Still available at my Lulu storefront or directly, with full information and preview pages. Also available (on bright-white paper instead of cream book paper), with ISBN 978-1434805256, from Amazon.
The 247-page paperback is $29.50. If you prefer a PDF ebook, it’s $20, only from Lulu.
Balanced Libraries: Thoughts on Continuity and Change is my contribution to the ongoing set of discussions, experiments and changes in libraries and librarianship that sometimes carries the name “Library 2.0.”
It’s been out for about 14 months. I think it’s still a valuable contribution to the ongoing set of discussions.
Why should I buy this book?
Here’s what some reviewers had to say:
I recommend this book to anyone interested in ‘Library 2.0′ and other contemporary issues, as Crawford sets them in their wider context. Yet it covers broader issues than just the latest technology, and does so in a considered way. As such, it will also stand when today’s issues are yesterday’s debates. It is passionate, yet not partisan; timely, yet not time bound.

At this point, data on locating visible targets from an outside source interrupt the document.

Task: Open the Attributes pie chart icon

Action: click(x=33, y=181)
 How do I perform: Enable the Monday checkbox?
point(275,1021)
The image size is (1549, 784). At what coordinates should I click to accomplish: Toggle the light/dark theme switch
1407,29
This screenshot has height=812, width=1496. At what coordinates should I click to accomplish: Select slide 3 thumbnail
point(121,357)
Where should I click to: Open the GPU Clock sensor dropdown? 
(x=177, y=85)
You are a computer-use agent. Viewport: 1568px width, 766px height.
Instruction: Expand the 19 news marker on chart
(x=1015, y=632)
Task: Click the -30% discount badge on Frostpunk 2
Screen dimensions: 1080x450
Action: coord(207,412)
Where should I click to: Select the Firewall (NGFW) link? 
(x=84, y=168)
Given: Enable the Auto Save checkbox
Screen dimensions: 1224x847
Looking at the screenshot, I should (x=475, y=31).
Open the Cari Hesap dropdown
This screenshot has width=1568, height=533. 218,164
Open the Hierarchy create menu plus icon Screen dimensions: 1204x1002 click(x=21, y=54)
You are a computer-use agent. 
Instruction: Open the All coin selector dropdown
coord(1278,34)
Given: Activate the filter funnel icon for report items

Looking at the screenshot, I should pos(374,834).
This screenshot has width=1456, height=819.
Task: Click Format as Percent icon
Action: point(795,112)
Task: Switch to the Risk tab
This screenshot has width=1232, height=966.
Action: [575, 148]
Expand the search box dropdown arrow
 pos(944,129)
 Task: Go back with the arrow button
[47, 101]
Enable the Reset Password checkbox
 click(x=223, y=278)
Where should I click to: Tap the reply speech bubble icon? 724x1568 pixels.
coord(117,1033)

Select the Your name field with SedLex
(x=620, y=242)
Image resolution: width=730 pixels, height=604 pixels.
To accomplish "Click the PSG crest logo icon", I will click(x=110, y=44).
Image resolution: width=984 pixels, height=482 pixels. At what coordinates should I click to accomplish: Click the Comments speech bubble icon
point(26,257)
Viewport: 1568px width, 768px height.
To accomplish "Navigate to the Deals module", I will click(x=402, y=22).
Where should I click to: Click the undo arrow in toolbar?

Jennifer Macaulay at Life as I know it:
I would recommend this book to any of my colleagues. Whether one likes the term or not, the concept of Library 2.0 is important as are the discussions that have taken place around it. Reading Balanced Libraries is a great way to learn more about Library 2.0 – in a very non-threatening way that won’t cause people to become overwhelmed by the winds of change that seem to always be surrounding us.
Wouter at Wow! Wouter over het Web – well, you’ll just have to read the review (if you read the language)
John DuPuis at Confessions of a Science Librarian:
One of the best things about this book was that it provoked an awful lot of internal debates as I was reading it. You know how when you’re reading a book and suddenly you’re stopped in your tracks by something? It doesn’t matter if you agree or disagree (and I certainly didn’t agree with everything in Crawford’s book), it makes you think, it makes you start a kind of virtual discussion with the author. You find yourself saying, “But, what if…” or “You know, that’s not how I think that would happen…” or “Right on, and what about…” It takes a long time to read a book like that, because so much of your time is spent digesting what you’ve read. It often took me a day or two in between chapters to process. Lee Smolin’s The Trouble with Physics, which I was reading more or less simultaneously, was the same.
John Miedema, now at johnmiedema.ca:
Balance is not a sexy idea, but Crawford helps makes sense of the debate, showing how both change and stasis can be troublesome for libraries, providing a fresh take on the timeless wisdom that technology must serve the library mission, not the reverse.